* _Work to complete_:
Find the line in the entries below that contains "Click the 57.38 RSI value in the lower pane". Repeat it exactly, and every line after it through the line that contains "The width and".

* _Provided data_:
• • •

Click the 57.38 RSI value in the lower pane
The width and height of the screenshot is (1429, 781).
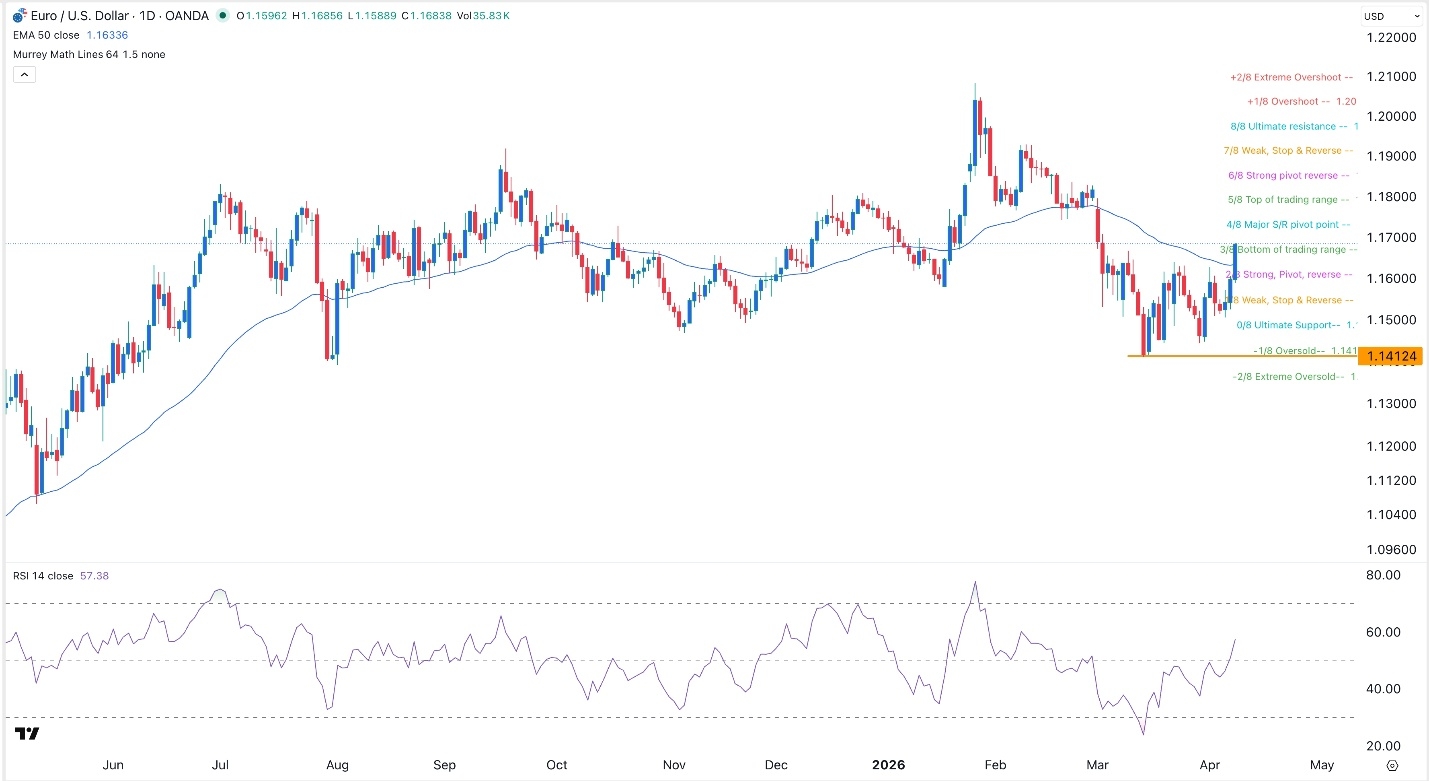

• • •

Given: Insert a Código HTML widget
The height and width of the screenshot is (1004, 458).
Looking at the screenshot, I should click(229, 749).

• • •

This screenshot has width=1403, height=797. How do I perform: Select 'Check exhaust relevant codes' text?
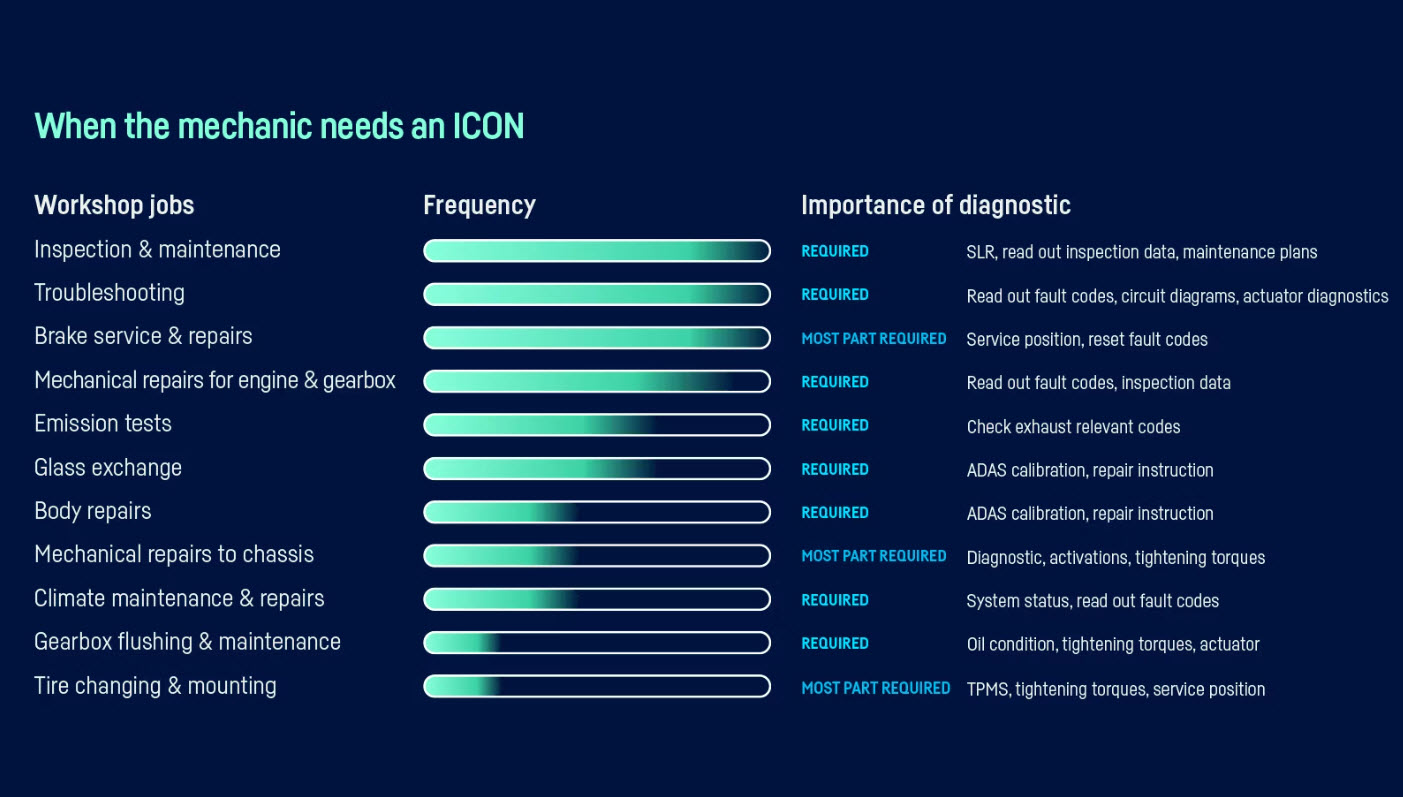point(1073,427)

• • •

* _Task solution_:
Click the 57.38 RSI value in the lower pane
The width and height of the screenshot is (1429, 781).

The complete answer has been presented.